El odio
La cultura política creó el concepto de ciudadanía para dignificar la condición de las personas. Por eso no debe utilizarse para degradar la verdad y cancelar los derechos humanos

Hace unas semanas confesaba en esta columna que me gustaría ser presidente de Gobierno. Después de comprobar cómo se agitan los debates sobre la investidura del próximo presidente y las declaraciones de algunos opositores, me animo hoy a confesar lo que nunca estaría dispuesto a hacer para llegar a presidente. Es bueno negociar y acordar un marco de convivencia, y hacer público un programa de gobierno que ilumine el futuro, pero resulta muy triste, penoso, indecente, oscurecer la realidad con mentiras y utilizar el miedo para alentar el odio contra los seres humanos.

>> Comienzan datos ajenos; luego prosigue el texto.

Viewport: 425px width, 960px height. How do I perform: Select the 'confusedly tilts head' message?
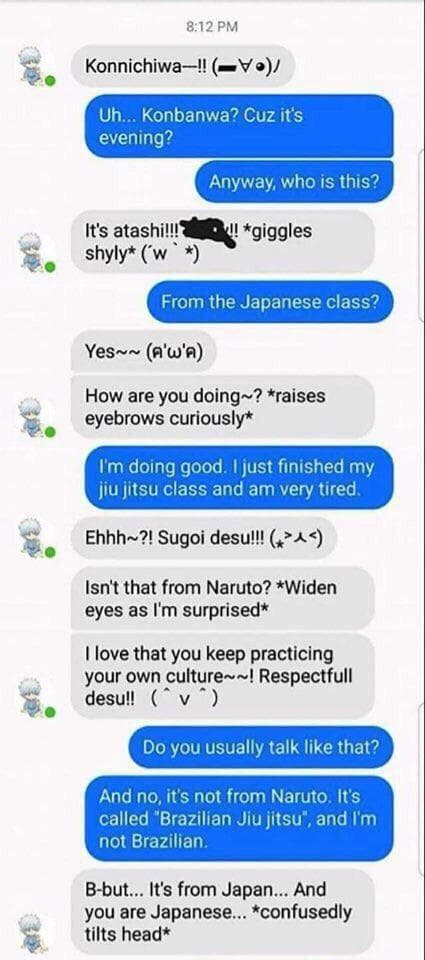coord(222,911)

No es aceptable, por ejemplo, falsificar los datos para convertir a los migrantes en violadores y terroristas. No dicen eso los documentos sobre el crimen en España.
La llegada de pateras a nuestras costas debe hacernos pensar en la necesidad de una política europea o en la verdad de la pobreza en el mundo, pero no podemos decir o sugerir que se van a llenar de criminales sueltos las paradas de autobús y los colegios. Adán y Eva merecen respeto. La cultura política creó el concepto de ciudadanía para dignificar la condición de las personas. Por eso no debe utilizarse para degradar la verdad y cancelar los derechos humanos. Se pasa de los secretos de Estado a las ruidosas mentiras del odio.

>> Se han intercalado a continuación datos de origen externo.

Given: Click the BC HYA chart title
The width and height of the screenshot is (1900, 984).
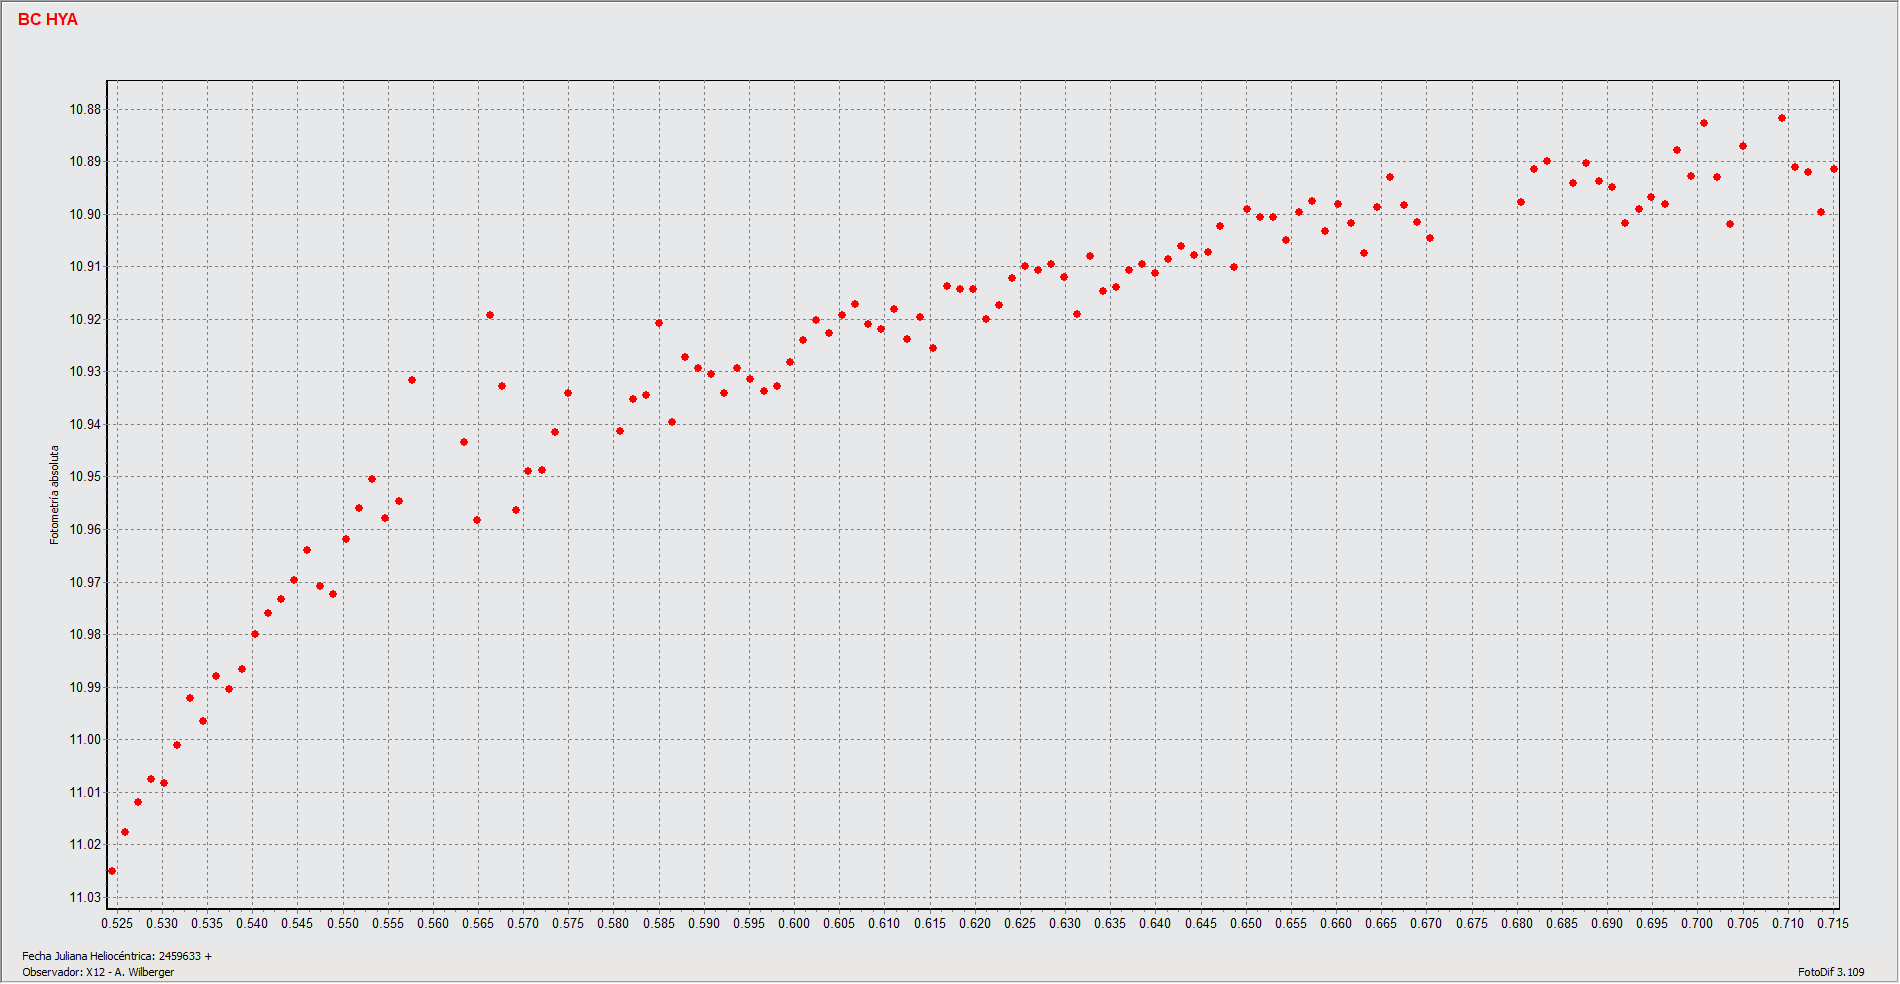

Y no estaría dispuesto a llegar a ser presidente a través del odio, porque una vez ocupado el cargo algunas de mis decisiones podrían desembocar en la barbarie. ¿Se imaginan convertir las residencias de ancianos en campos de exterminio, negándoles a los médicos el cuidado de los enfermos? Pasaría así de las mentiras del odio a las órdenes crueles. Que un político llegue a esos extremos sólo es comparable con el individuo que se ordena sacerdote para servir a Dios y acaba violando a niños y utilizando la sotana para ocultar la violencia sin límites de su desnudo pecaminoso.